Goal of the exercise |
Please answer these questions from the text on looping over a string a rune at a time:
1. At what index does the first 'θ' appear in the output?
2. How many bytes does each of the last three characters take up?
3. What kind of quotes define a rune literal?

## BEGIN Text passage

This loop iterates over a string a rune-at-a-time (character-at-a-time instead of byte-at-a-time):

thetas := "thetas: θθθ"
fmt.Printf("i\tr\n")
for i, r := range thetas {
  fmt.Printf("%d\t%q\n", i, r)
}

Output:

i    r
0    't'
1    'h'
2    'e'
3    't'
4    'a'
5    's'
6    ':'
7    ' '
8    'θ'
10    'θ'
12    'θ'

As shown in the output above, the last 3 characters take up 2 bytes each.

The %q format verb outputs the given value while escaping any non-printable characters (invalid UTF-8 byte sequence)

Adding the range loop to your repertoire makes rooting out issues in strings much simpler.

You can also define rune literals to represent a single rune using single quotes (' '):

runeLiteral := 'θ'
fmt.Println(runeLiteral)
fmt.Printf("%q\n", runeLiteral)

## END Text passage
## BEGIN Dataset section

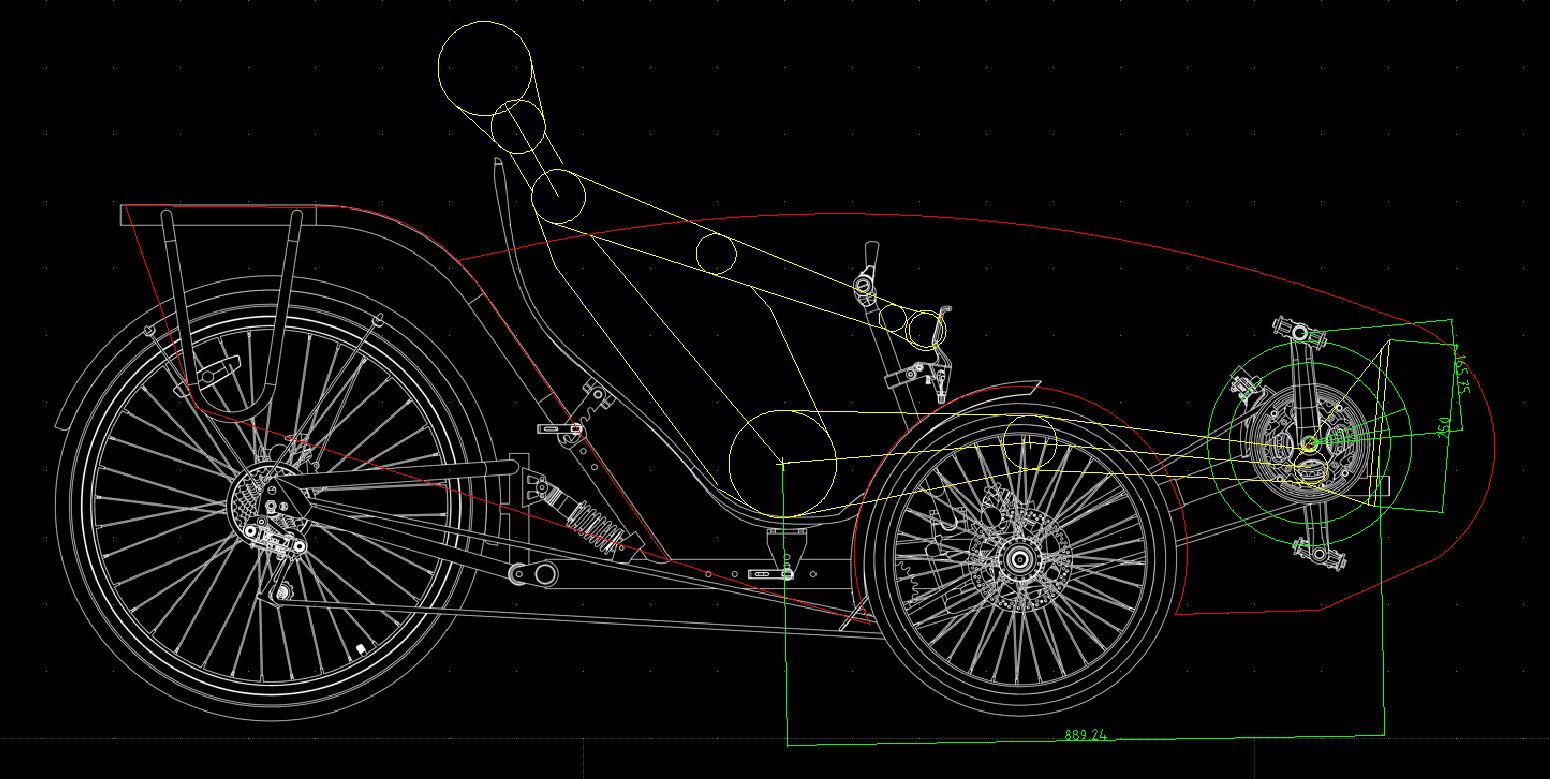
Task: Pick the yellow shoulder circle near seat top
Action: [558, 196]
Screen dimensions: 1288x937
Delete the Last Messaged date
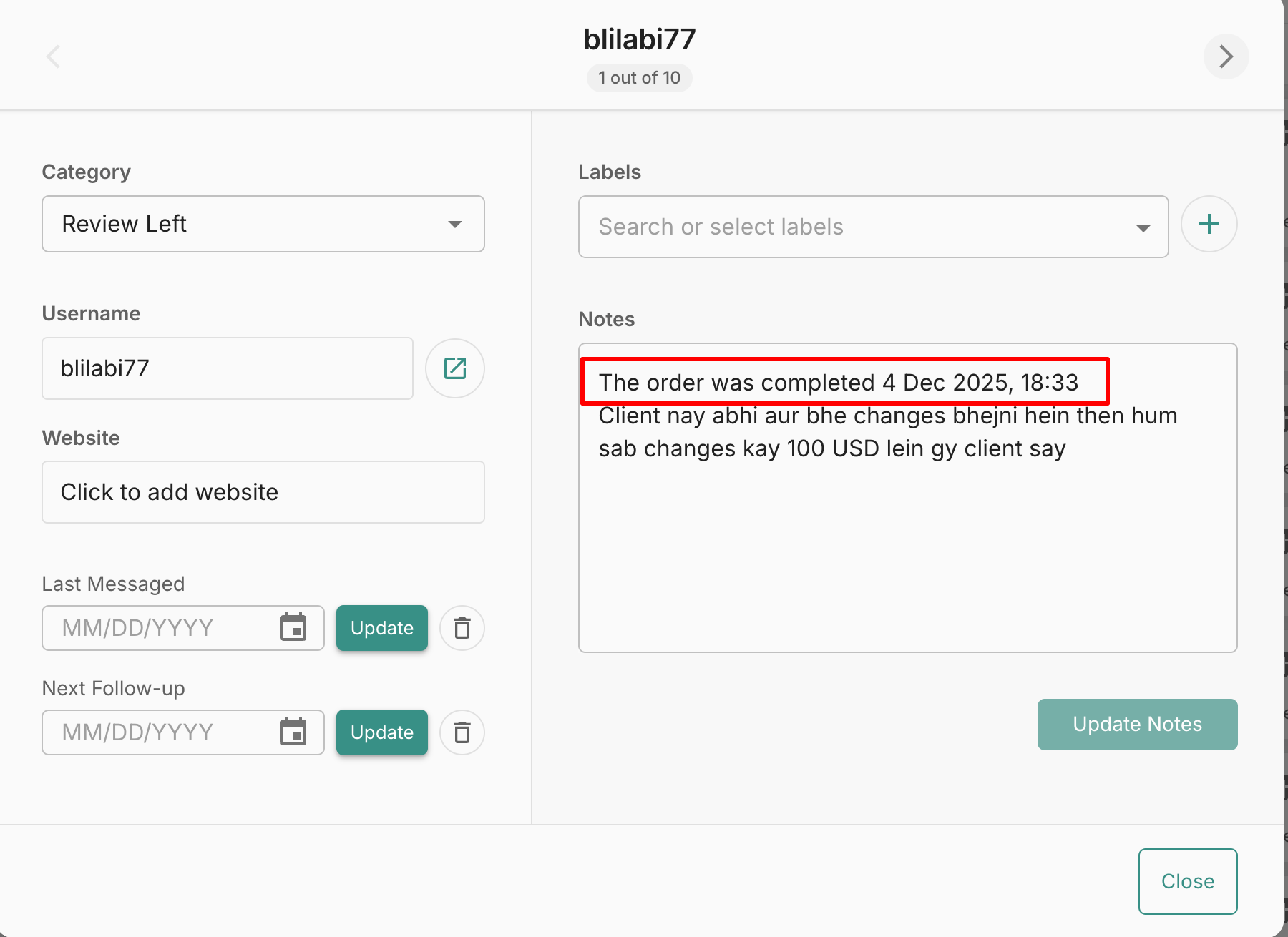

## END Dataset section

Answer |
1. 8
2. 2 bytes each
3. Single quotes